Provident New York Bancorp (PBNY) in Montebello, N.Y., reported strong earnings in the quarter that ended Sept. 30 thanks to loan growth and a major decrease in merger-related expenses.

The $4 billion-asset Provident posted a profit of $5.3 million, up 130% from the same quarter in 2012. At 12 cents, earnings per share were two cents lower than the estimates of analysts polled by Bloomberg.

The company's net interest income rose 12%, to $28.1 million, primarily because of higher average loan volumes. Provident attributed a $1.4 million interest expense to the $100 million senior notes offering connected to its pending merger with Sterling Bancorp (STL). The offering was completed in July. Provident's net interest margin fell 15 basis points, to 3.23%.

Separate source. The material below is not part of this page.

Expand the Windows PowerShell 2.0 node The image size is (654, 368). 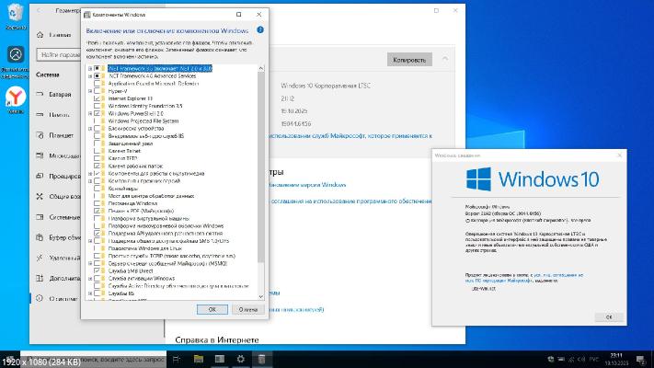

Provident's noninterest income dropped 26%, to $6.6 million. The company attributed the decline to a 43% decrease in net gain on sales of securities as well as falling revenue from investment management and title insurance fees.

Noninterest expenses plummeted 61%, to $23.4 million, thanks largely to an 86% million decrease in merger-related expenses connected to the company's acquisition of Gotham Bank in 2012.

Improved credit quality allowed Provident to shave 23% from its loan-loss provision, which fell to $2.7 million. Net chargeoffs fell 21%, to $2.2 million.

Provident's $344 million deal to buy Sterling Bancorp in New York City is expected to close Thursday. Sterling has $2.7 billion of assets.